▸ **Try it**
Images within the entries are to be omitted; the remainder must be reproduced exactly.

▸ **Data to process**
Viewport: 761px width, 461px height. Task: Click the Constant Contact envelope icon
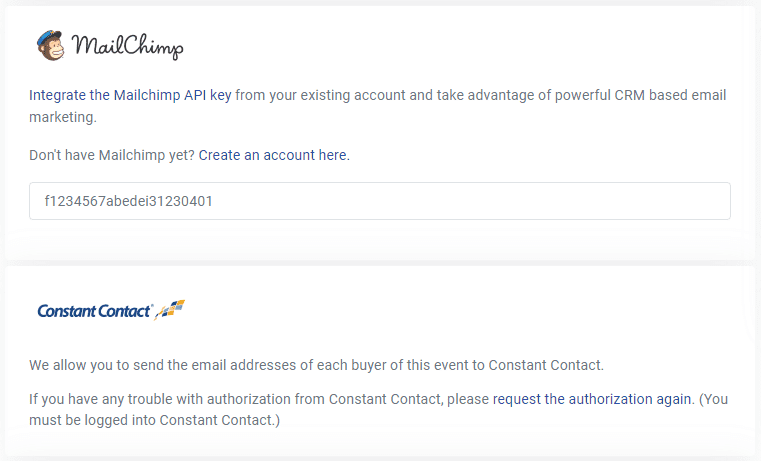pos(172,309)
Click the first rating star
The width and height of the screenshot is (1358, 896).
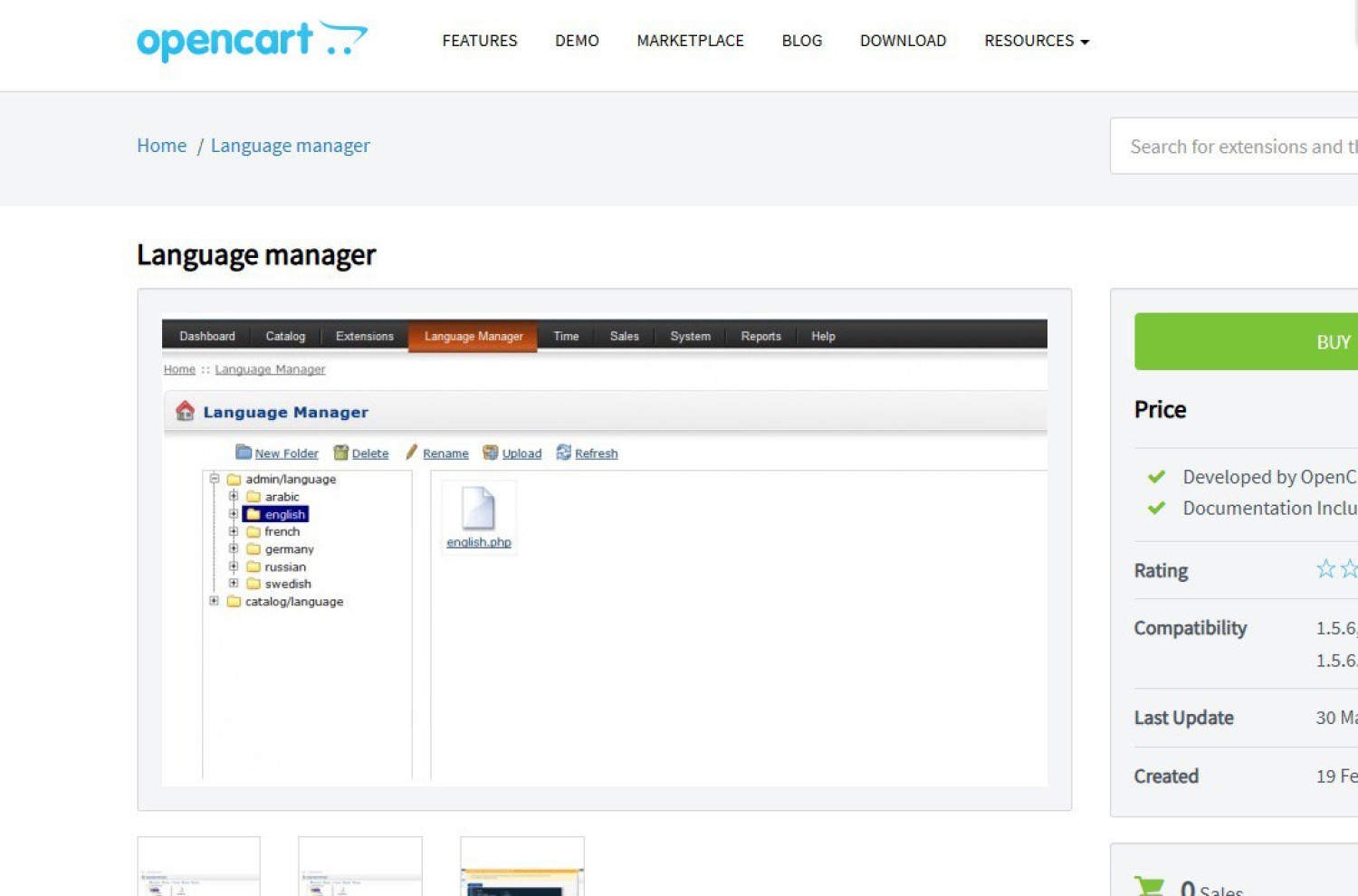pos(1325,569)
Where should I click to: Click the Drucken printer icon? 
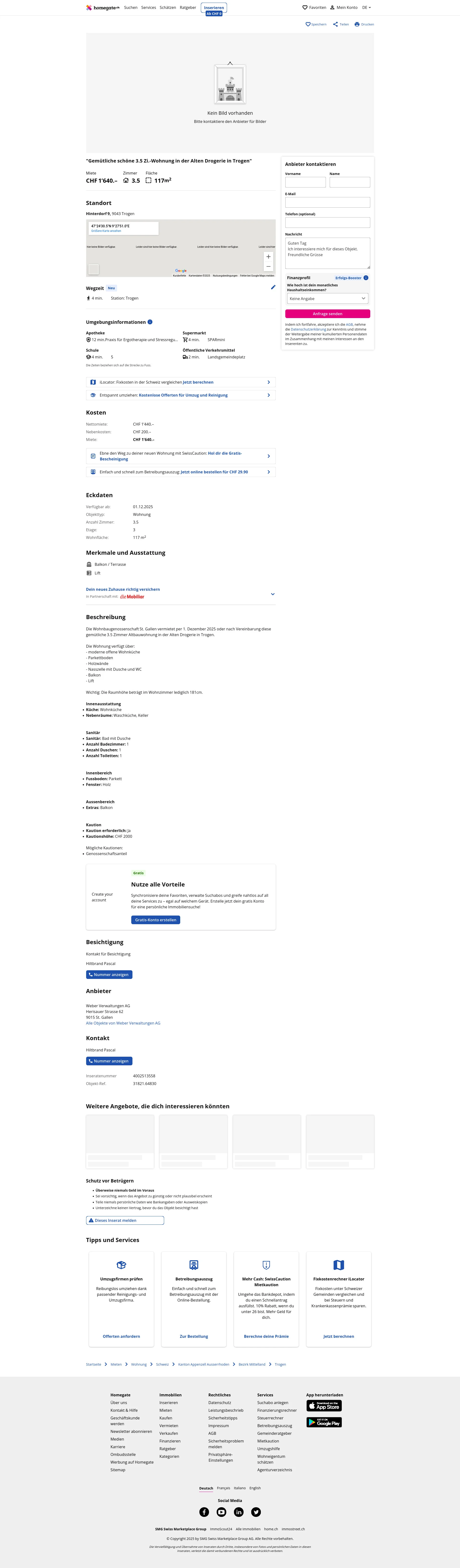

▸ **Answer to the exercise**
Viewport: 761px width, 461px height. Task: Click the Constant Contact envelope icon
pos(172,309)
Click the first rating star
The width and height of the screenshot is (1358, 896).
pos(1325,569)
Where should I click to: Click the Drucken printer icon? 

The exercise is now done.